* _Work to complete_
Begin at the line holding "You are a GUI" and set down exactly each line through the last one below, omitting pictures. Include nothing else.

*** Dataset records ***

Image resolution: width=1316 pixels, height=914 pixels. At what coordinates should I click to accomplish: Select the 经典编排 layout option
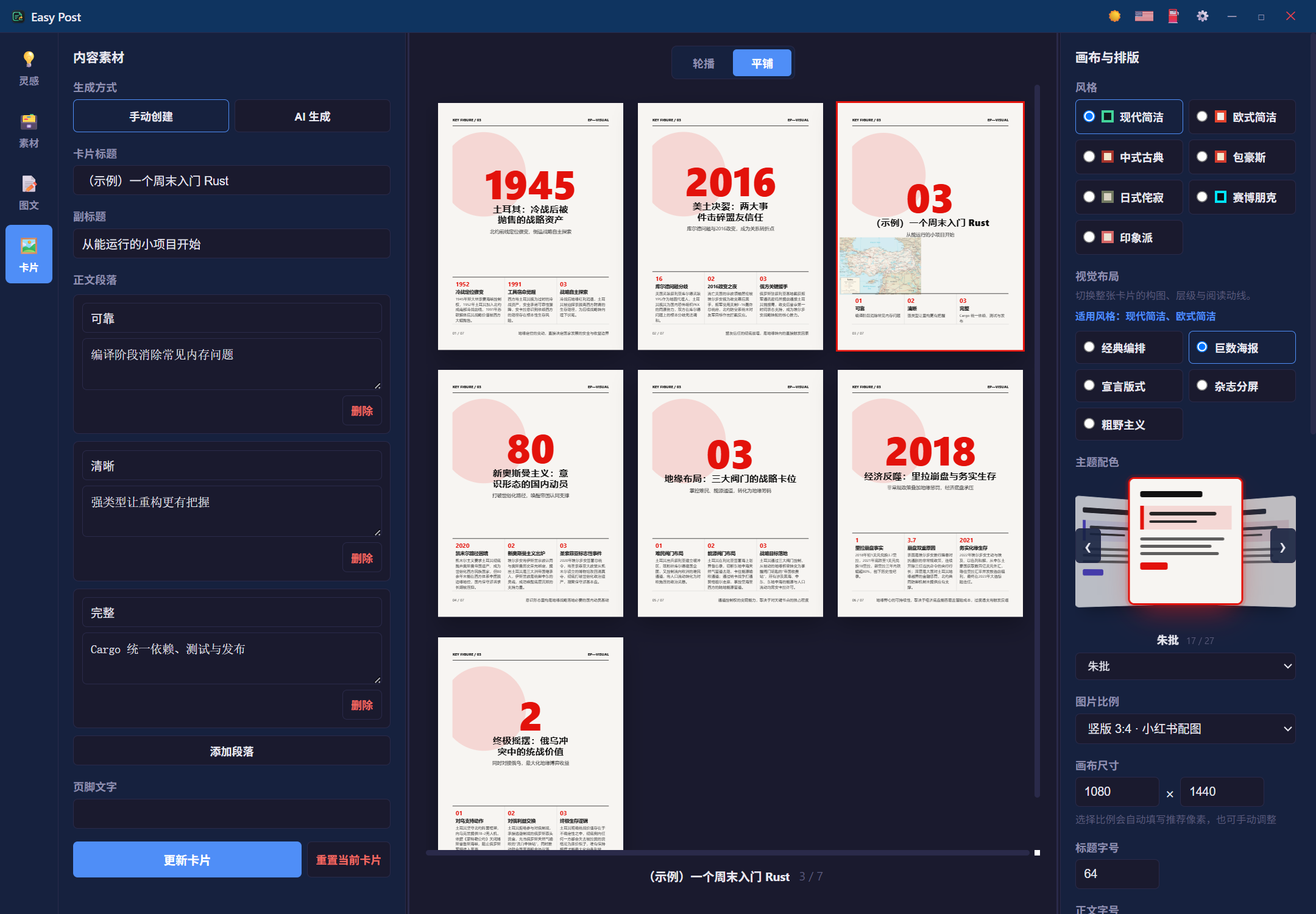(1129, 348)
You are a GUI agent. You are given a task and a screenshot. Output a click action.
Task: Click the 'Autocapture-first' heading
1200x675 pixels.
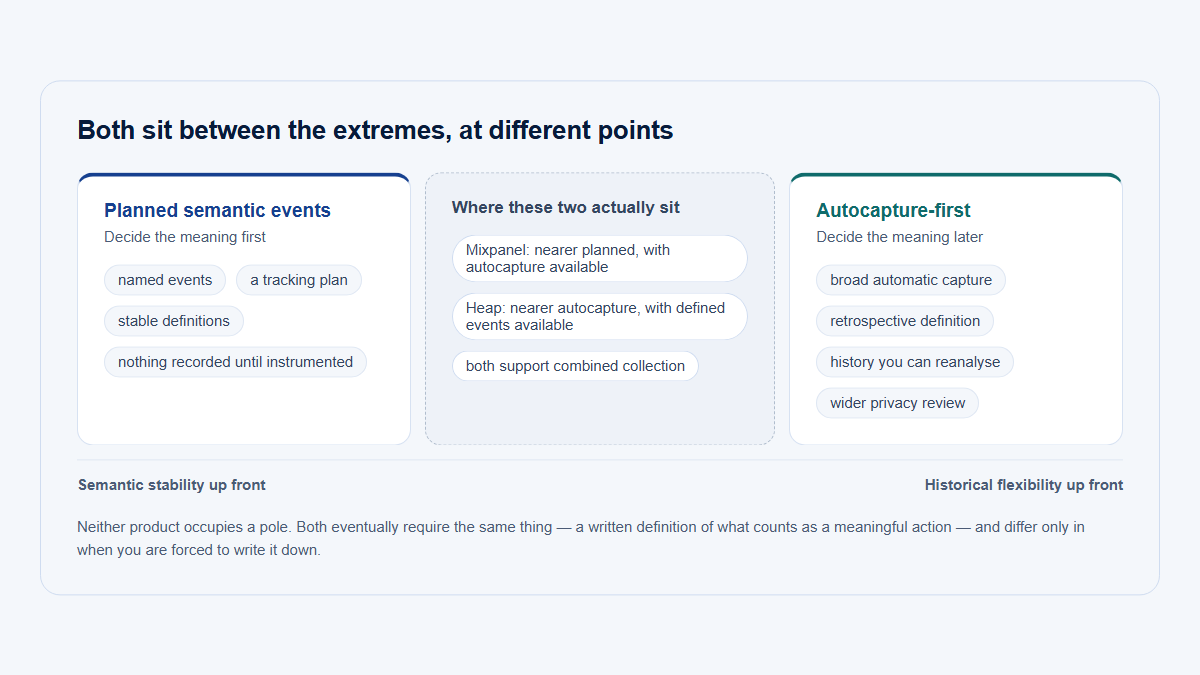click(893, 210)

*** End of Dataset records ***

* _Result_
You are a GUI agent. You are given a task and a screenshot. Output a click action.
Task: Click the 'Autocapture-first' heading
1200x675 pixels.
click(893, 210)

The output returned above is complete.